2024年11月22日(金)

デジタル時代の経営・安全保障学

2024年1月18日

 また、これを実行するための制度について「有事平時に関わらず、インシデントの事前予防から事後対処までのあらゆる状況を対象とし、攻撃者のアトリビューションや無力化、攻撃の軽減等のフルスペックのACDを含む、包括的CS(筆者注:サイバーセキュリティ)対策の実施権限を実効的に担保する制度とすること」としているが、サイバー反撃といった攻撃的手段によらずサイバー攻撃を無力化するためには、完全な防御策に加え、外交的圧力、司法訴追、経済制裁、情報戦など他のあらゆる措置を総動員して攻撃側の負荷を増大させ、その意図を挫くことが必要であり、新設される新たな司令塔にはそのような機能と権限、体制が必要である。

「民間企業との情報共有」
「政府から民間企業への対処調整」

 ロシア・ウクライナ戦争では、ワイパー攻撃による被害が国内の重要な社会インフラは元より、他国にも拡大していった。

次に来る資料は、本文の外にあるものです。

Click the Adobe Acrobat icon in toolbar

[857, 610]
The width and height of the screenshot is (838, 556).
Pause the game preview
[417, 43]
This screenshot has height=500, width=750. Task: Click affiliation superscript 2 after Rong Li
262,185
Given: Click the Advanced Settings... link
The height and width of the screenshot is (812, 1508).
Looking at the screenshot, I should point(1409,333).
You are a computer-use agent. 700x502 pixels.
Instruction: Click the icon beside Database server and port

 安全保障上の重大なサイバー被害が発生・拡大した場合、あるいはその「おそれ」がある場合の被害を局限するためには、政府と民間企業、特にグローバルに展開する通信事業者が平素から緊密に連携し、ACDにおいてどのような役割分担をするのかについて計画を策定し、定期訓練などを通じて練度を高め即応性を維持すると共に、アメリカをはじめとする関係国と密接に連携しておくことが必要である。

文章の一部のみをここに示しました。